American political theorist Stephen Holmes makes an important point when he claims that in the years of the Cold War, in order to keep the border with communism closed, Western democracies kept the borders between social classes open. In the days of national democracies the citizen-voter was powerful because he was at the same time a citizen-soldier, citizen-worker and citizen-consumer. The property of the rich depended on the readiness of the workers to defend the capitalist order. The citizen-voter was important because the defense of the country depended on his courage to stand against his enemies. He was important because his work was making the country rich. And he mattered because his consumption was driving the economy. To understand why citizens today throughout the West cannot easily control politicians by democratic means, we need to look at the way in which various extra-electoral forms of dependence of politicians on citizens have been eroded. When drones and professional armies replace the citizen-soldier, one of the main motives of the elite’s interest in public welfare is substantially weakened. The flooding of the labor market by low cost immigrants and the outsourcing of production have also reduced the elites’ willingness to cooperate. The fact that over the course of the recent economic crisis it became evident that the performance of the American stock market no longer depends on the consumer power of the Americans is one more argument why citizens are losing their leverage over the ruling groups. It is the decline of the leverage of the citizen-soldier, citizen-consumer and the citizen-worker that explains voters’ loss of power. And it is from the voters’ loss of power that the secret of the growing mistrust towards democratic institutions derives.
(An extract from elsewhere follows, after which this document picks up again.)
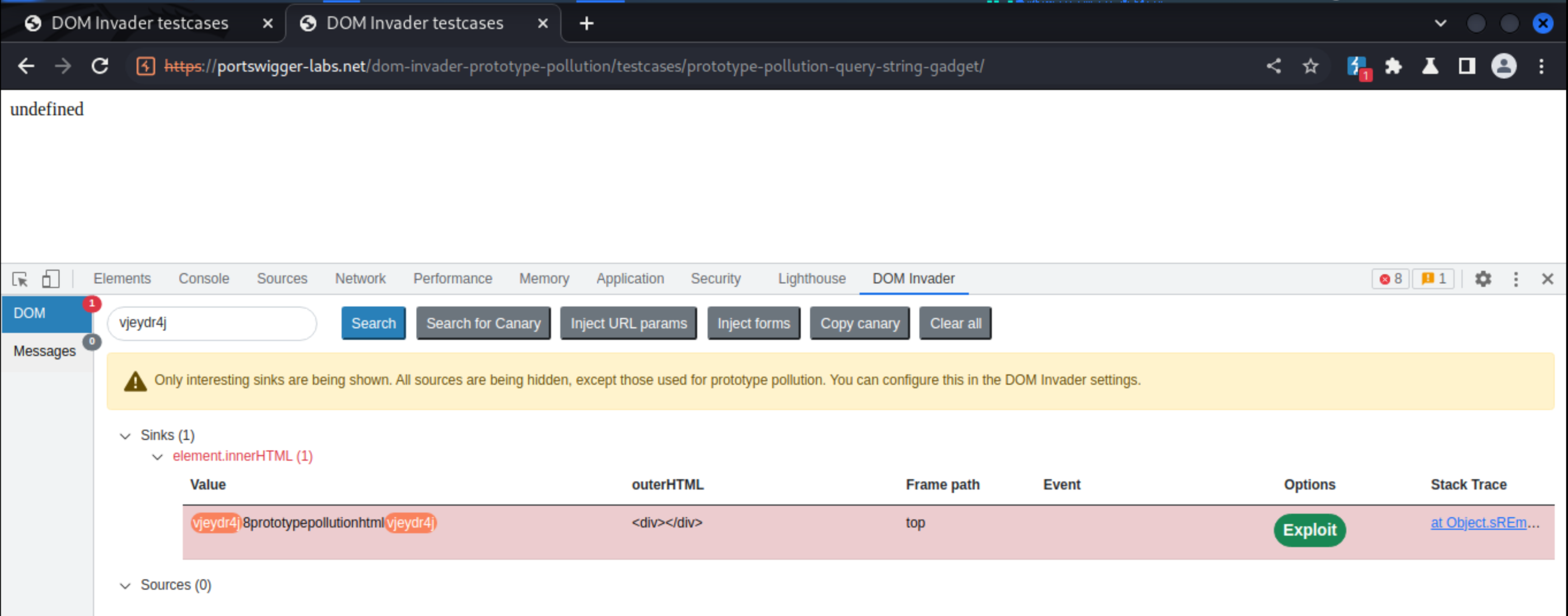Screen dimensions: 1568x616
Task: Switch to the Console tab
Action: [x=204, y=279]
“We cannot love what we cannot leave,” once wrote East German poet and dissident Wolf Birman. “We cannot trust those who any minute can leave us,” could be a line of the same poem. Citizens are losing trust in democratic institutions, not because these institutions are less efficient or more corrupt, but because we have lost our power to influence them. The question of trust in democracy is a question of power. In order to know how strong a ballot is in a voter’s hand we should know what the voter has in his other hand. And this begs the critical question that modern democracies face: Is it realistic to believe that a voter who has a ballot in one hand and a smartphone in the other can revive our democracy? Is it realistic to believe that in the context of waning national loyalties and “liberated elites” transparency can save democracy? My answer is “no”. I do not believe that transparency is enough to empower citizens and I do not believe that it could restore trust in institutions.
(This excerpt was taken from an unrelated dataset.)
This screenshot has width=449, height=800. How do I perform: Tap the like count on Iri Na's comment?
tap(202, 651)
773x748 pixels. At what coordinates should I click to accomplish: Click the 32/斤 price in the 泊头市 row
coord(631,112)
What is the most important advice you want to give to young scholars of Political Science and, especially, of International Relations?
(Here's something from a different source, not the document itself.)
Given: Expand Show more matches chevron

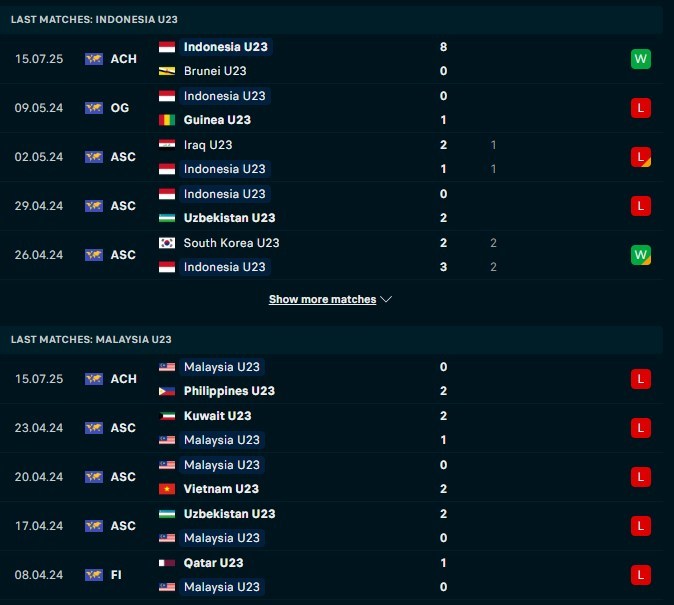Looking at the screenshot, I should coord(387,299).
All my life I was giving advice, but never to scholars, so I am not sure that I am the right type of advisor. For me, academic research was always a summer house where you find peace when exhausted and unhappy, but it was the actual policymaking that really interested me and I always have very little passion for academic politics where the stakes are lower and that is why the intensity is very high. But I have noticed two trends in Political Science and International Relations that I find discouraging- one is obsession with methodology. Some academics are so obsessed with their methodology refinement that they lose an interest in the subject they research. And secondly, there is a tendency among the young academics to go with a language that makes their work totally unreadable for the general public. When I look back to the scholars I admire, I am always impressed to what extent their personal political experience is reflected in their work. It is enough just to look, to what extent the time when Arendt, or Morgentau left Germany influenced the research questions they came with in order to know that when it comes to the real Political Science personal experience matters. What I do believe we all should fear, as researchers, is to find ourselves at what Brodsky calls “the banal side of virtue”.